**Consignes à suivre:** Peux-tu extraire en entier le texte sur l'origine du Fuchs am Buckel, sans y changer un seul mot ?

**Texte fourni:**

Article à retrouver en ligne sur le site de l’Alsace ici.

Le « renard » qui a donné son nom au Fuchs am Buckel, lieu-dit fameux du quartier de la Robertsau, a bel et bien bien existé. Et pour en parler, le mieux placé est André… Fuchs. Ce professeur d’histoire à la retraite descend en effet en ligne directe de Georg Fuchs, pêcheur professionnel de Leutesheim, sur la rive droite du Rhin. Décrétant un beau jour du début XIXe siècle qu’il serait décidément plus commode de s’installer côté français, tout aussi poissonneux, pour aller vendre le fruit de son travail au marché de Strasbourg, ce dernier a joué un rôle déterminant dans l’histoire du site.

De fait, ce Fuchs-là ne se contentera pas de reproduire au bord de l’Ill les gestes ancestraux de la tradition familiale. « Comme il connaissait tous les pêcheurs qui s’arrêtaient chez lui, Georg a eu l’idée d’ouvrir la grande pièce de la maison pour en faire une auberge » , raconte André. Et pour être passant, à l’angle de la rivière et du Canal des Français, l’endroit l’est assurément : on y fait une pause le matin, avant d’aller vendre son poisson à la ville, et une autre le soir, en revenant vers les îles du Riedwald.

Voilà pour le « Fuchs ». Quant au « Buckel », André tient pour l’explication (il y en a d’autres) voulant que l’Ill, formant là une courbe très prononcée, les pêcheurs ont pris l’habitude, pour ne pas confondre avec un autre Fuchs – un homonyme qui avait ouvert un restaurant un peu en amont –, de se donner rendez-vous chez « le Fuchs am Buckel ». Une chose entraînant l’autre, l’installation s’étoffe avec étable et écurie, four à pain et hangar qui viennent compléter le décor des barques amarrées là, tandis qu’y sèchent nasses, éperviers et autres filets.

**Enregistrements conservés:**
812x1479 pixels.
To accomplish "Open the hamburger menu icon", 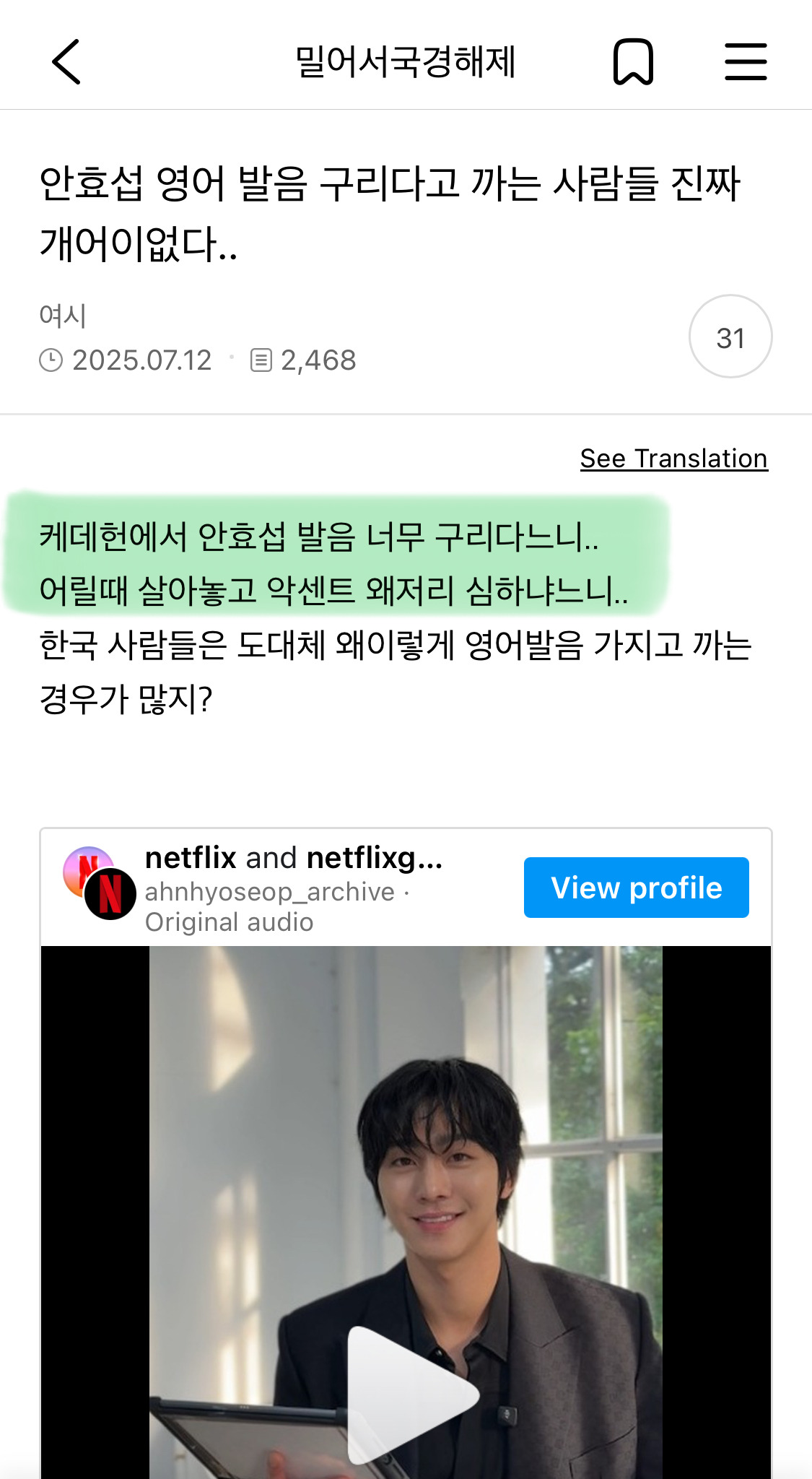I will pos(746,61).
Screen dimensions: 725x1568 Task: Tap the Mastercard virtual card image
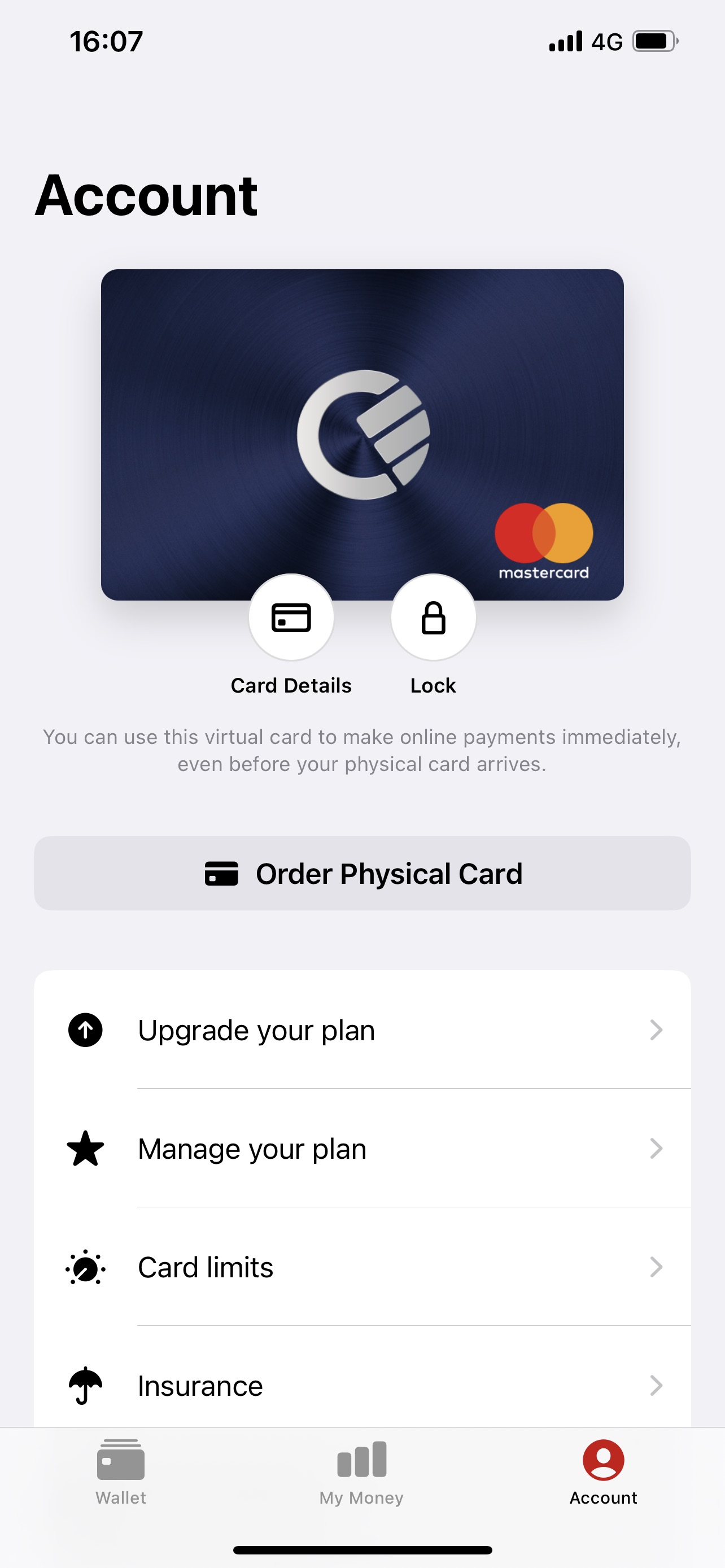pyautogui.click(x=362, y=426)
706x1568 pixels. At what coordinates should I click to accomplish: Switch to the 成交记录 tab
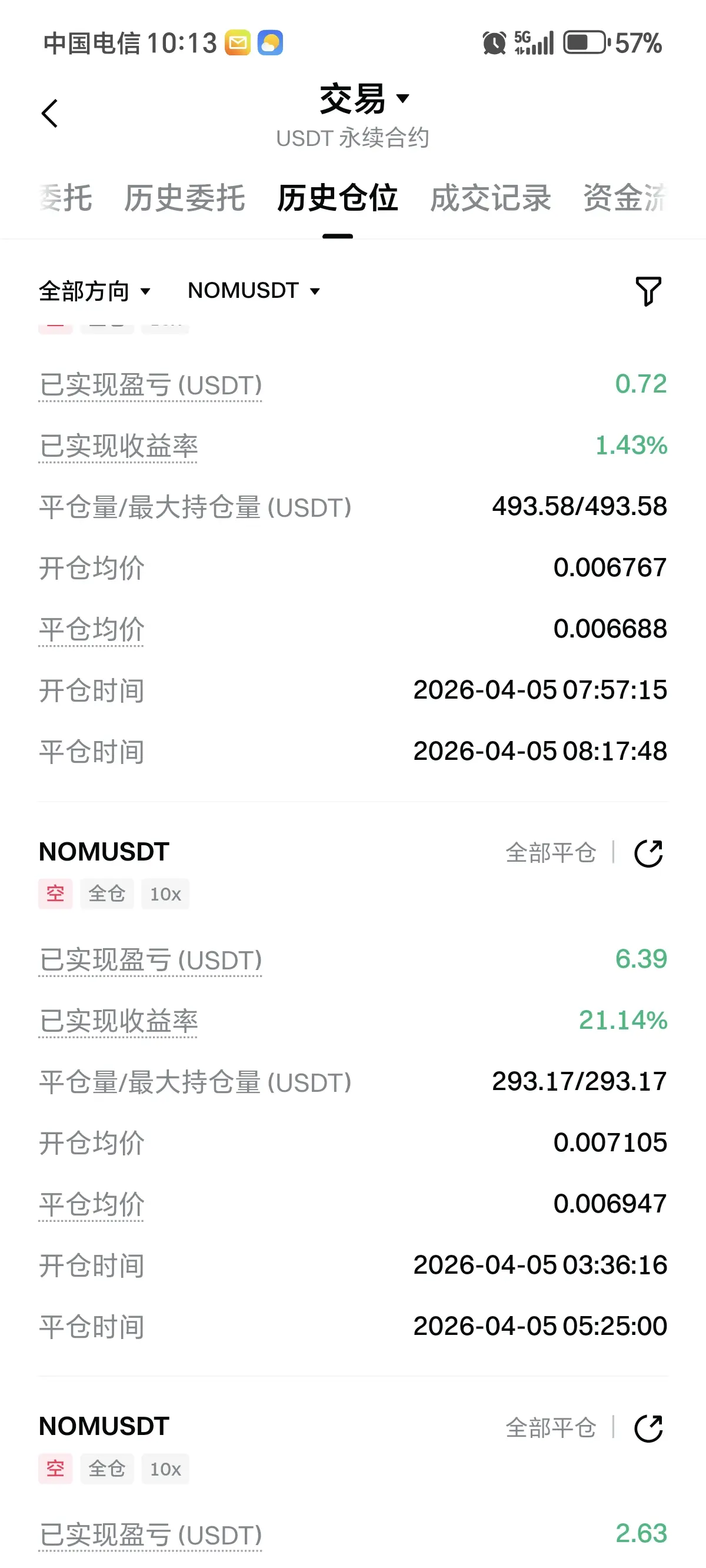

**Réponse complète:**
Article à retrouver en ligne sur le site de l’Alsace ici.

Le « renard » qui a donné son nom au Fuchs am Buckel, lieu-dit fameux du quartier de la Robertsau, a bel et bien bien existé. Et pour en parler, le mieux placé est André… Fuchs. Ce professeur d’histoire à la retraite descend en effet en ligne directe de Georg Fuchs, pêcheur professionnel de Leutesheim, sur la rive droite du Rhin. Décrétant un beau jour du début XIXe siècle qu’il serait décidément plus commode de s’installer côté français, tout aussi poissonneux, pour aller vendre le fruit de son travail au marché de Strasbourg, ce dernier a joué un rôle déterminant dans l’histoire du site.

De fait, ce Fuchs-là ne se contentera pas de reproduire au bord de l’Ill les gestes ancestraux de la tradition familiale. « Comme il connaissait tous les pêcheurs qui s’arrêtaient chez lui, Georg a eu l’idée d’ouvrir la grande pièce de la maison pour en faire une auberge » , raconte André. Et pour être passant, à l’angle de la rivière et du Canal des Français, l’endroit l’est assurément : on y fait une pause le matin, avant d’aller vendre son poisson à la ville, et une autre le soir, en revenant vers les îles du Riedwald.

Voilà pour le « Fuchs ». Quant au « Buckel », André tient pour l’explication (il y en a d’autres) voulant que l’Ill, formant là une courbe très prononcée, les pêcheurs ont pris l’habitude, pour ne pas confondre avec un autre Fuchs – un homonyme qui avait ouvert un restaurant un peu en amont –, de se donner rendez-vous chez « le Fuchs am Buckel ». Une chose entraînant l’autre, l’installation s’étoffe avec étable et écurie, four à pain et hangar qui viennent compléter le décor des barques amarrées là, tandis qu’y sèchent nasses, éperviers et autres filets.